===== Trecho escolhido =====

20 de outubro de 2010
O Único e Eterno Rei – Parte VI: ‘Bebo para a morte e para a desonra’
- Thomas, minha idéia sobre aqueles cavaleiros foi uma espécie de chama, como esta aqui. Eu a carreguei durante muitos anos com uma mão a protegê-la contra o vento. Muitas vezes ela quase se apagou. Estou lhe passando essa chama agora – promete não deixá-la se apagar?
T. H. White – A Chama ao Vento
Cuidamos já de alguns dos principais personagens dessa história, mas não do grande perpetrador da desgraça e ruína do rei e uma das figuras mais dúbias do ciclo arturiano: Mordred, o sobrinho e filho de Arthur.
Há muitas maneiras de interpretar Mordred, de tentar entender suas ações – de uma forma ou de outra, contudo, elas sempre terão por conseqüência a obliteração de Camelot e de tudo aquilo que a cavalaria e Arthur representam.
Mordred aparece desde as versões mais antigas da história, inicialmente apenas como sobrinho de Arthur, filho de Anna, sua irmã e do rei Lot. Não havia a questão do incesto – o rapaz era apenas uma criatura ambiciosa, que, aproveitando-se da ausência do tio quando este parte para combate o Império Romano (lembrando que nessas primeiras versões não tínhamos ainda Lancelot), seduzia Guinevere, casava com ela (consensualmente) e coroava-se rei.
É curioso que exatamente nessas versões mais antigas do mito, há menções a um filho de Arthur, Amr, que aparece na Historia de Nennius, e que foi morto pelo próprio pai – embora não haja explicações para tal ato. Para dizer a verdade, há outros tantos filhos de Arthur espalhados em romances da Vulgata e outras fontes mais obscuras, mas de forma geral, nenhum deles parece ter sido legítimo.
As informações sobre o assunto são desencontradas – afinal, o ciclo arturiano é um dos maiores exemplos do velho ditado “quem conta um conto aumenta um ponto”. Cada autor que pegava as figuras estabelecidas no cânone saía fazendo suas próprias adições, interferindo na história e fazendo de conta que aquilo que ele tinha colocado era parte da história original. Distinguir, portanto, quantos filhos Arthur teve, com quantas mulheres diferentes é quase que trabalho para uma vida.
Creio ter visto apenas uma menção a Guinevere como mãe – em Perlesvaus, de autoria desconhecida, manuscrito francês do século XIII e que não segue quase nenhum dos caminhos já estabelecidos pela lenda. Nessa obra, ela e Arthur teriam tido Loholt, mas o que diabos acontece com o menino, ninguém sabe, já que boa parte da história se perdeu.
De uma forma geral, contudo, Mordred assume o lugar de todos esses filhos ilegítimos e talvez ecoe sim o Amr de Nennius. E, da mesma forma que seu tio e pai, há muitas maneiras de interpretá-lo.
Podemos encarar Mordred como o grande vilão da história – ambicioso e vingativo, manipulador, de personalidade sombria e dissimulada. Este Mordred me faz lembrar a figura de Ricardo III, um dos personagens mais malignos e poderosos de Shakespeare – um homem que não para por nada, por nenhuma lealdade, para alcançar o poder.

===== Conteúdo dos dados =====

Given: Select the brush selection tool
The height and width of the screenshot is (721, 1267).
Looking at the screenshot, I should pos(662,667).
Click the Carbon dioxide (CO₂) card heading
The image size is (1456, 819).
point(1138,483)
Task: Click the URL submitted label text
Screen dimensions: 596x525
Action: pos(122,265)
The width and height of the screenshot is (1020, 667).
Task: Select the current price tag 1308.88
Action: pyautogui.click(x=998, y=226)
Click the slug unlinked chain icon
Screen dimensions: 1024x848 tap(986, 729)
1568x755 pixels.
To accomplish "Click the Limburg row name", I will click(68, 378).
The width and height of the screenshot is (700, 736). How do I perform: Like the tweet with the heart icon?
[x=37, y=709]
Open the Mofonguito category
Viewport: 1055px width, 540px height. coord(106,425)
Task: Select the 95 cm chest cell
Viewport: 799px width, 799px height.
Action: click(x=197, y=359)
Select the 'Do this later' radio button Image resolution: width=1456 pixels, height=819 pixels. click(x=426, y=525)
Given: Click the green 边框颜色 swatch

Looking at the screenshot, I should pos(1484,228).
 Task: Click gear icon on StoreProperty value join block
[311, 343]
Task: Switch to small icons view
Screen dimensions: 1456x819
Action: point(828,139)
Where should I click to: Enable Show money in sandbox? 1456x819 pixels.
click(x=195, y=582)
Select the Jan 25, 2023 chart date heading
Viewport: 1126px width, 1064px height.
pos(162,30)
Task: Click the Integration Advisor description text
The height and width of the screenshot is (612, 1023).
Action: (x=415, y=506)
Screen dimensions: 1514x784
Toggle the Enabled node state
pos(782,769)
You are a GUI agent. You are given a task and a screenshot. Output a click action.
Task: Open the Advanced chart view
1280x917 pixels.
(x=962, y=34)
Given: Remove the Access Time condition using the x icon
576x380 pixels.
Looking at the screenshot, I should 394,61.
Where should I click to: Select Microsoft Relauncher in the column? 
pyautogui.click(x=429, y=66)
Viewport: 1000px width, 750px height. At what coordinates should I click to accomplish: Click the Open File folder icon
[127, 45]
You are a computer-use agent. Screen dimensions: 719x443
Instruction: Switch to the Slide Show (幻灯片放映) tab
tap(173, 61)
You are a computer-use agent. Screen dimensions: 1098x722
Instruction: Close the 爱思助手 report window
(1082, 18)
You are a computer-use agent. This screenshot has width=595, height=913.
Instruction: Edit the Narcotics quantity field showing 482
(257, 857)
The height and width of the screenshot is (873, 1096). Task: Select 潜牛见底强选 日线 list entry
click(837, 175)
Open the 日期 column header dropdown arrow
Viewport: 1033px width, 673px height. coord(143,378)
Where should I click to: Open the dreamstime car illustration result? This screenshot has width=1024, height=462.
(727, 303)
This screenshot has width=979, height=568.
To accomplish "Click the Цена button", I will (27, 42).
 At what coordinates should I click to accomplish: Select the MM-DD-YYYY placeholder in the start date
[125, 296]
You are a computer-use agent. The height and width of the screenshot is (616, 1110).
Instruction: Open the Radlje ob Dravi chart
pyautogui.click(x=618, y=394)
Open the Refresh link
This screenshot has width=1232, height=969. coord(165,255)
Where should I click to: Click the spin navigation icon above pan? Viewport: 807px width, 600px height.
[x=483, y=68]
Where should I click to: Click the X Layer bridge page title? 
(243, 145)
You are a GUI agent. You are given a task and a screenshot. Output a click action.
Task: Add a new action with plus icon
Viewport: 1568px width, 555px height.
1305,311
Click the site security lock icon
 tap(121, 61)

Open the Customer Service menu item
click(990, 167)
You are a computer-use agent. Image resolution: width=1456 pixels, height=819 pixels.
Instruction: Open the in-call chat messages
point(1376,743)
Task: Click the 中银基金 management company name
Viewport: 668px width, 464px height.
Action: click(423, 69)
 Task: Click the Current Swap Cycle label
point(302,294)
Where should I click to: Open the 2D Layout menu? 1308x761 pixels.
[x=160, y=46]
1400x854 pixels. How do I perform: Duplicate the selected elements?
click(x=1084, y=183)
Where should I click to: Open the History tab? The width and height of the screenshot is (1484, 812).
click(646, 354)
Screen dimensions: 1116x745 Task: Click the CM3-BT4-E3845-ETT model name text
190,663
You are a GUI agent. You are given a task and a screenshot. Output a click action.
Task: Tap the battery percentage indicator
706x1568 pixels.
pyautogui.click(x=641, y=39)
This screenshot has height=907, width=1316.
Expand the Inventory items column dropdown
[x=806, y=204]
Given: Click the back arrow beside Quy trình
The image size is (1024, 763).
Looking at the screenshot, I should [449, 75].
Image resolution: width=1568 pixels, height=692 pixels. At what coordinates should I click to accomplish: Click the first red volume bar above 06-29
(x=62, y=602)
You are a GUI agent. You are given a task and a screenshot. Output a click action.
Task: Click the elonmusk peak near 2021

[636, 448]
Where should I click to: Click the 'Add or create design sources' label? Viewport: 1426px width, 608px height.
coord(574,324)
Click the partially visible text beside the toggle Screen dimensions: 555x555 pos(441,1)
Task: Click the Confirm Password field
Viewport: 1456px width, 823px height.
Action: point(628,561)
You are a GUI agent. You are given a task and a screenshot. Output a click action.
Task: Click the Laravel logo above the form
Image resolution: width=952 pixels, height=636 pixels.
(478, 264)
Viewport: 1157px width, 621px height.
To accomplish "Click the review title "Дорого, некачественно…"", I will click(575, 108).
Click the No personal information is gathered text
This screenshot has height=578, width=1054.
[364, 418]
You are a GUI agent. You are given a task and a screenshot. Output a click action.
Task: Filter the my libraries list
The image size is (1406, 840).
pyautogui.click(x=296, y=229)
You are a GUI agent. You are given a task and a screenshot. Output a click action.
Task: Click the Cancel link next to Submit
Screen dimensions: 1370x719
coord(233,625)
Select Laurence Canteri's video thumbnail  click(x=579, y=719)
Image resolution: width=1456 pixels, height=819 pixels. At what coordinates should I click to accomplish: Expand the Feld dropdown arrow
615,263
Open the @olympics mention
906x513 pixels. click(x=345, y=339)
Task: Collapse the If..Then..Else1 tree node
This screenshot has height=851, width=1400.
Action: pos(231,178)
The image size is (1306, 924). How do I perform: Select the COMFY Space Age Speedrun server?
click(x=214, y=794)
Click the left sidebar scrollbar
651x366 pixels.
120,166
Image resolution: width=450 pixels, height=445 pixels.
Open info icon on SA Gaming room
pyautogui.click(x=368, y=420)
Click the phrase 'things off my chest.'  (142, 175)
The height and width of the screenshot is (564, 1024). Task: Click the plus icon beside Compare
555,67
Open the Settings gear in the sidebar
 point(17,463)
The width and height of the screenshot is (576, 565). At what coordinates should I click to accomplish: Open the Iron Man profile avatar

=====

O que fazer -
Responda com base no trecho sobre Mordred:
1. Nas versões mais antigas da história, quem eram os pais de Mordred?
2. Em que obra aparece Amr, filho de Arthur?
3. Segundo Perlesvaus, que filho Arthur e Guinevere teriam tido?

Tarefa feita -
1. Anna, irmã de Arthur, e o rei Lot.
2. Na Historia de Nennius.
3. Loholt.